I’m a bit late coming in on this one, but the US State of the News Media report is out. It woudl be easy to get depressed reading it, but there are also signs of hope, chief amongst them the assertion that there is no evidence of declining public appetite for news and information.
On the other hand there are some chilling figures. Newspaper ad revenues have fallen 23 per cent in the last two years, and it is estimated that one out of every five journalists employed by newspapers in the USA in 2001 has since lost their job, with 2009 expected to be the worst year yet.
Audiences are migrating to the internet at an increasing rate, but:
It is now all but settled that advertising revenue—the model that financed journalism for the last century—will be inadequate to do so in this one. Growing by a third annually just two years ago, online ad revenue to news websites now appears to be flattening; in newspapers it is declining.
This echoes remarks made by Rupert Murdoch in Australia recently, in which he indicated he was focussing on subscrption businesses as the engine of the future.
The report concludes that reinvention of the industry is needed – and now. Some of the comments echo the situation in Australia.
“There are growing doubts within the business, indeed, about whether the generation in charge has the vision and the boldness to reinvent the industry. It is unclear, say some, who the innovative leaders are, and a good many well-known figures have left the business. Reinvention does not usually come from managers prudently charting course. It tends to come from risk takers trying the unreasonable, seeing what others cannot, imagining what is not there and creating it. We did not see much of it when times were better. Times are harder now.
I have thought for some time that the depth of innovation and experiment needed is unlikely to be possible for stockmarket based media companies. It is hard to sell risk taking to institutional investors with legal obligations to worry only about short term returns on investment.
The report says that alternative news sites have grown, including some produced by journalists who have left mainstream newsrooms, but their scale remains small. Few are profitable.
Nevertheless the report identifies as a major trend the shift in power away from media institutions, and towards individual journalists.
” Through search, e-mail, blogs, social media and more, consumers are gravitating to the work of individual writers and voices, and away somewhat from institutional brand. Journalists who have left legacy news organizations are attracting funding to create their own websites. …It would be a mistake to overstate the movement at this point. But for a few journalists at least, there are signs of a new prospect: individual journalists, funded by a mix of sources, offering expert coverage to many places.
The report canvasses the various methods tried to get people to pay for content online, and suggests some ideas that should be tried.

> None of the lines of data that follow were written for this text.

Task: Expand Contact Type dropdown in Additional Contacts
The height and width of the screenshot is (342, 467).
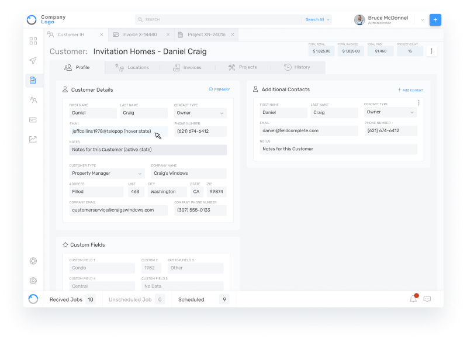Action: (x=390, y=112)
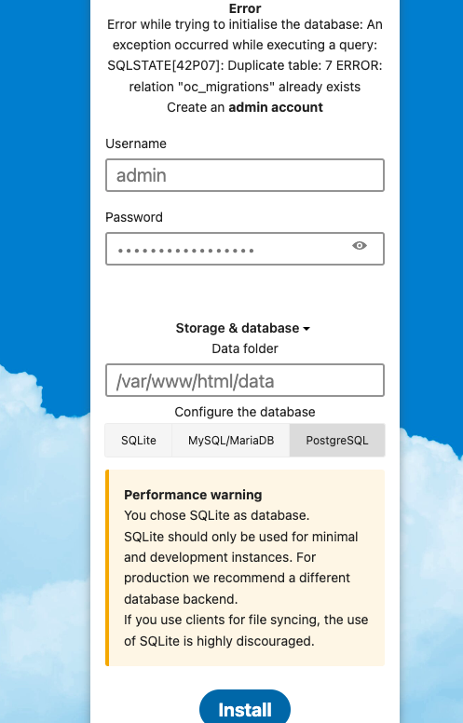
Task: Show the password using the eye icon
Action: click(360, 246)
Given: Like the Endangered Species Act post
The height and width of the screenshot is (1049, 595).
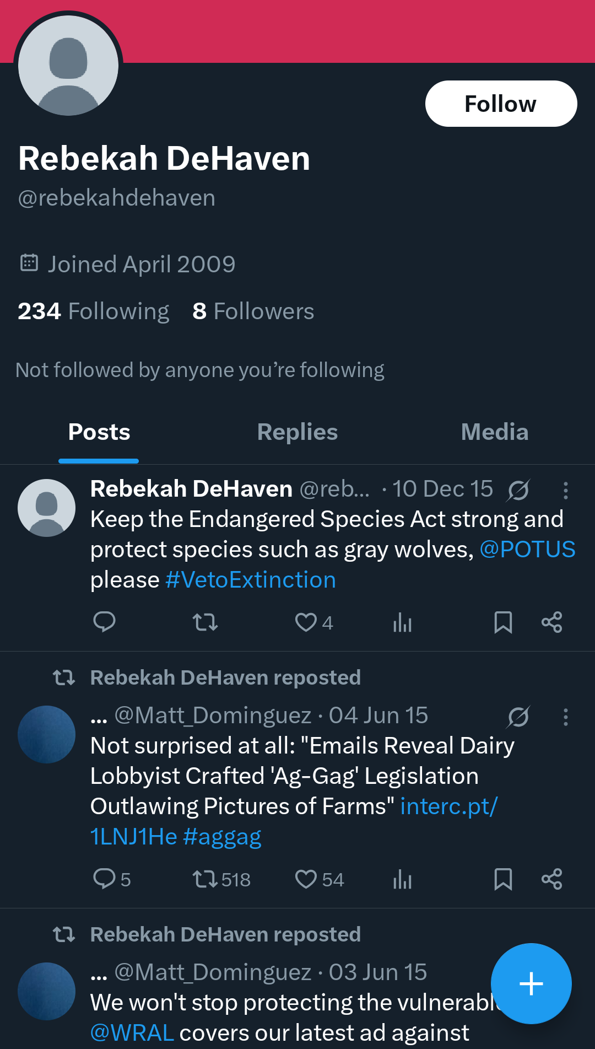Looking at the screenshot, I should point(306,622).
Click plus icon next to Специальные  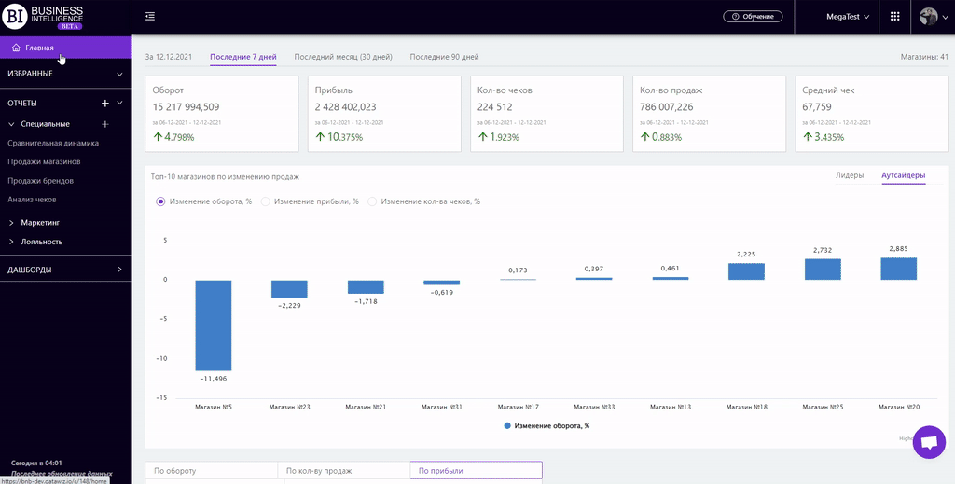tap(105, 124)
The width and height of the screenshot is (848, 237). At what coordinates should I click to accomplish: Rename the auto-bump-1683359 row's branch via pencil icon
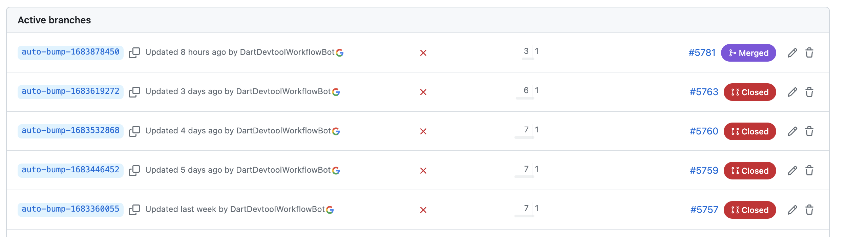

“1. Adopt the cable model, in which a fee to news producers is built into monthly Internet access fees consumers already pay. News industry executives have not seriously tested this enough to know if it could work, but these fees provide half the revenue in cable. 2. Build major online retail malls within news sites. This could both create a local search network for small businesses and link them directly with consumers to complete transactions, not just offer advertising—with the news operation getting a point-of-purchase fee. 3. Develop subscription-based niche products for elite professional audiences. These are more than subject-specific micro-sites. They are deep, detailed, up-to-the-minute online resources aimed at professional interests, and they are a proven and highly profitable growth area in journalism. There are other ideas as well, including news companies collaborating to seriously challenge aggregators, especially Google, to start sharing more revenue. Several new revenue streams most likely are needed. The closest thing to a consensus right now is that no one source is a likely magic bullet.
Lots more meat here, and most of it relevant to Australia, in my opinion, despite the trend for newspaper executives to protest that the USA is not a relevant model for what is likely to happen here. While the report describes itself as “the bleakest yet” I think it also contains the seeds of hope.
First, the continued appetite for news. Second, the capacity for individual journalists to seize the initiative. We are living at a time of paradigm shift for our profession, which means great pain and confusion in the short term.
But the medium term future may be bright.

One Comment
I think we have to be very careful here, as Australia’s media landscape IS unique. In the US & the UK (unlike Australia) the traditional publishing companies do not have leading news websites (the leaders in the US are CNN, CNBC and Yahoo; in the UK the BBC). Our newspaper publishers dominate Australia’s online news field.